Com vários curativos, após ser mutilada diversas vezes nos braços e agredida com chutes no estômago pelos criminosos, ela contou que só pedia a Deus para não morrer, chegando a questionar a um dos criminosos se ele “não tinha mãe”. 

A idosa disse estar na residência quando percebeu haver pessoas dentro da sua casa — ela deixou as chaves na porta dos fundos, por onde os bandidos entraram. Ao perceber a invasão, já no final da tarde, a idosa ligou para a cuidadora. Os bandidos renderam a moradora, exigindo que ela entregasse ouro e mostrasse onde estava o cofre.

Quando ela disse que não tinha ouro, os bandidos tomaram da idosa o par de brincos que usava, uma correntinha e exigiram que ela entregasse a aliança de casamento. 

"Disse que o meu anel não ia sair do dedo. É do meu marido, já falecido", conta, com a voz embargada. Irritados, os criminosos ameaçaram cortar o dedo caso ela não entregasse a aliança de casamento. 

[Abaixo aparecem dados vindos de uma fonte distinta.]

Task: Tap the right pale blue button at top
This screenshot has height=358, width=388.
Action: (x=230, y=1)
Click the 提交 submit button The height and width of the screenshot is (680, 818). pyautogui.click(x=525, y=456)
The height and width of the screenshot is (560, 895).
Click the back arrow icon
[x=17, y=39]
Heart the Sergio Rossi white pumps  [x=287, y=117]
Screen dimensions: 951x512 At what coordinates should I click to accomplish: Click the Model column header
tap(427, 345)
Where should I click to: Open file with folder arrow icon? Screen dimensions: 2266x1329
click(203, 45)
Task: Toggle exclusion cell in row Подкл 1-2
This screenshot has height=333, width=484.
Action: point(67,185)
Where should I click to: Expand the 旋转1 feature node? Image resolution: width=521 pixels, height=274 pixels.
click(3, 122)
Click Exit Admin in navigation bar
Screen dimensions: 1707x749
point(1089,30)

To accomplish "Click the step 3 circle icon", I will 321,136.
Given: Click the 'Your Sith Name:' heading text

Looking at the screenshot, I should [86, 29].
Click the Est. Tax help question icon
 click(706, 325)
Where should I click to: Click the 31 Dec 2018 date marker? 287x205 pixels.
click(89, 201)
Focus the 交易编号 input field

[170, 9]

Ela começou a chorar, sendo levada para um dos quartos. Os bandidos, então, passaram a chutá-la no estômago e esfaqueá-la nos braços. A vítima implorava para não ser morta e, no momento em que gritava por socorro, a cuidadora chegou à frente da casa e ouviu os pedidos da moradora. Foi então que percebeu o crime e ligou para a polícia.

Coragem

Após ligar para a polícia, a mulher entrou na residência e pegou uma faca, em direção ao quarto, sendo surpreendida por um dos bandidos, que apontou o revólver para a sua cabeça. “Nunca passei por isso, não desejo a ninguém”, disse a mulher de 51 anos. Ela revelou que foi amarrada com um lençol pelos bandidos, mas como o nó estava frouxo, conseguiu se soltar. 

O celular dela foi tomado por um dos autores, que fez mais disparos no quarto, dizendo: “Atira na cabeça dela e liga para a mídia”. Os criminosos ainda improvisaram uma barricada com as portas de um guarda-roupa, para impedir que os policiais entrassem e atirassem contra eles. 

“Só pensava nela (idosa). Ela é como uma mãe para mim”, disse a cuidadora, que revelou pensar que iria morrer. A filha da idosa, que mora no interior, soube do cárcere e veio para Campo Grande, mas quando chegou ela já havia sido libertada. O genro da idosa disse que agora a ideia é levar a sogra para morar com eles no interior. 

O crime

Duas mulheres, uma idosa de 81 anos e sua vizinha, que cuida dela, de 51 anos, viveram momentos de tensão após dois bandidos armados invadirem a casa da idosa, atraídos por cadeiras na varanda. Ao perceberem que a casa estava aberta, eles entraram e abordaram a vítima. Policiais foram até a residência após ligação para o Ciops sobre a invasão. Quando os militares chegaram, escutaram gritos de uma das vítimas, pedindo por socorro. Ela gritava que um dos autores estaria apontando uma arma para sua cabeça, impossibilitando assim que os policiais entrassem na casa. Foi pedido socorro e um dos militares ficou vigiando a porta da residência.

Foi iniciada a conversa com os criminosos, que disseram que não iriam mais machucar as vítimas, exigindo a presença da imprensa e de negociadores. Em seguida, chegaram ao local equipes do Bope e do Choque. Durante a conversa, os bandidos disseram que iriam levar as mulheres até um cômodo da residência para poder dialogar com os policiais.

Negociação

Durante a negociação, os autores efetuaram mais disparos dentro da residência — dois atingiram o teto da casa e um terceiro a porta do banheiro. Após algum tempo em negociação com a equipe do Bope, os autores resolveram se render, liberando as vítimas. Com eles, estava um revólver calibre .38, com 19 munições intactas e três cartuchos deflagrados, duas facas, um celular, além de ser encontrado com eles um par de brincos, um colar e um anel. 

Segundo o capitão Moreira Araújo, comandante do Bope, após a prisão dos bandidos, eles teriam dito que entraram na casa para roubar cadeiras, mas tiveram os planos frustrados quando uma viatura da polícia chegou ao local após ligações para o Ciops de uma invasão à residência. 

Mas, segundo o capitão, os bandidos possivelmente mentiram na tentativa de minimizar o crime. Já que, quando os policiais chegaram a casa, visualizaram os criminosos fazendo das mulheres reféns. Os dois foram presos após duas horas de negociação e vão passar por audiência de custódia, onde será determinada ou não pela prisão preventiva.